Friday, December 26, 2014

Norman Wilkinson: Sea, Sky and Other Stuff

Norman Wilkinson (1878-1971) was a master poster artist (I wrote about that aspect of his career here). He also carved out noteworthy careers in other fields of art, especially painting marine and naval scenes. His Wikipedia entry is here and another link sketching his work is here.

Below are examples mostly of his marine and naval paintings. Unless he was commissioned to feature a particular ship, his sea paintings featured a lot of water and sky, whereas ships, land and other objects usually occupied small amounts of art canvas real estate. That seems sensible, given the visual vastness of oceans and seas -- something Wilkinson was intimately familiar with, having served in the Royal Navy.

Gallery

Scene with ships
This exhibits a poster style, but I don't know if it was actually used for a poster.

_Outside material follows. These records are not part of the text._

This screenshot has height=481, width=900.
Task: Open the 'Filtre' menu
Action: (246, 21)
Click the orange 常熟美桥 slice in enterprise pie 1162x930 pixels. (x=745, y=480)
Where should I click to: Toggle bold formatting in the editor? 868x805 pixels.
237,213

Yachts off the Needles, Isle of Wight
A contrasting, more painterly style.

The 'Revenge' Leaving Plymouth to Meet the Armada - 1912
This is an illustration.

Hawker Harts of 601 Squadron - c. 1936
The sky is vast and the Harts are small.

The Pilot
Nowadays, pilot boats are usually a lot bigger and fancier than this.

Dublin and Holyhead - 1905
This is a poster illustration for the London and North Western Railway. I include it here because the style is closer to his marine paintings than the style he usually used for posters.

HMS 'Lion' Battlecruiser
This has a poster-like style.  Lion was Admiral Beatty's flagship at Dogger Bank and Jutland.  I'm guessing that this painting shows Lion on the way to her 1924 scrapping.

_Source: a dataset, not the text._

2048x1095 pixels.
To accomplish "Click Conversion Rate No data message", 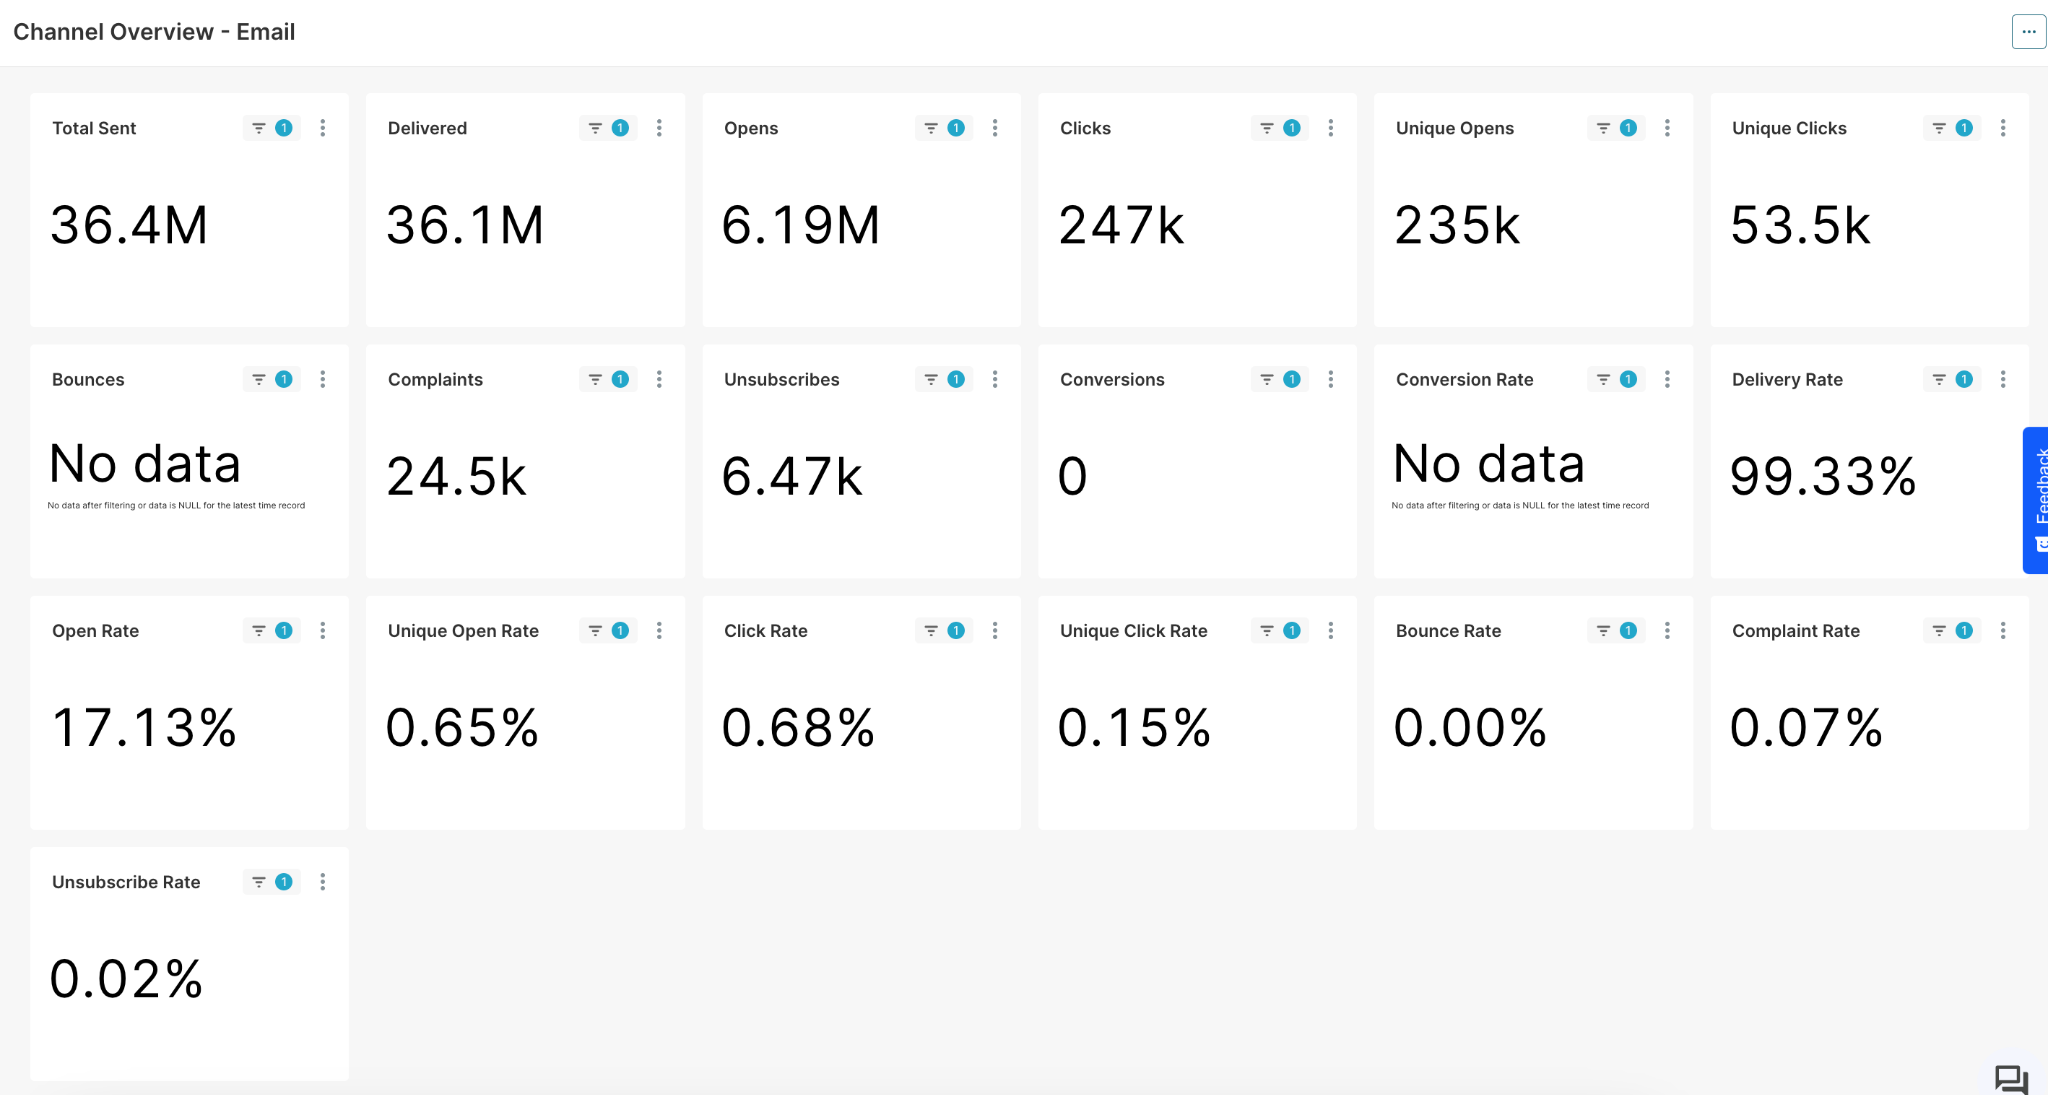I will [x=1489, y=465].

Fitting Out RMS 'Queen Mary' at Clydebank - 1936

HM Troopship 'Queen Mary' at Anchor in the Second World War
Thanks to her high speed, the Queen Mary was in little danger of being torpedoed by a German submarine.  Her companion Queen Elizabeth went straight to troopship duties before ever carrying commercial passengers.

Action off the River Plate, 13 December 1939, Pursuit of the 'Graf Spee'
The commerce-raider Graff Spee was a heavily armed large cruiser (and not really a "pocket battleship," as she was called at the time).  She was finally hunted down by three British cruisers and damaged to the point where her captain had her scuttled.

Japan Signs Her Own Death Warrant, Attack on Pearl Harbour, 7 December 1941

Coronation Review, 15 June 1953
I'm sorry to say that the next coronation review probably won't be as impressive as this one was.

1 comment:

Hels said...

Happy holidays to you!

Fitting Out RMS Queen Mary at Clydebank (1936) is impressively detailed and historically important, but the two I actually prefer are The Pilot and the very atmospheric Isle of Wight.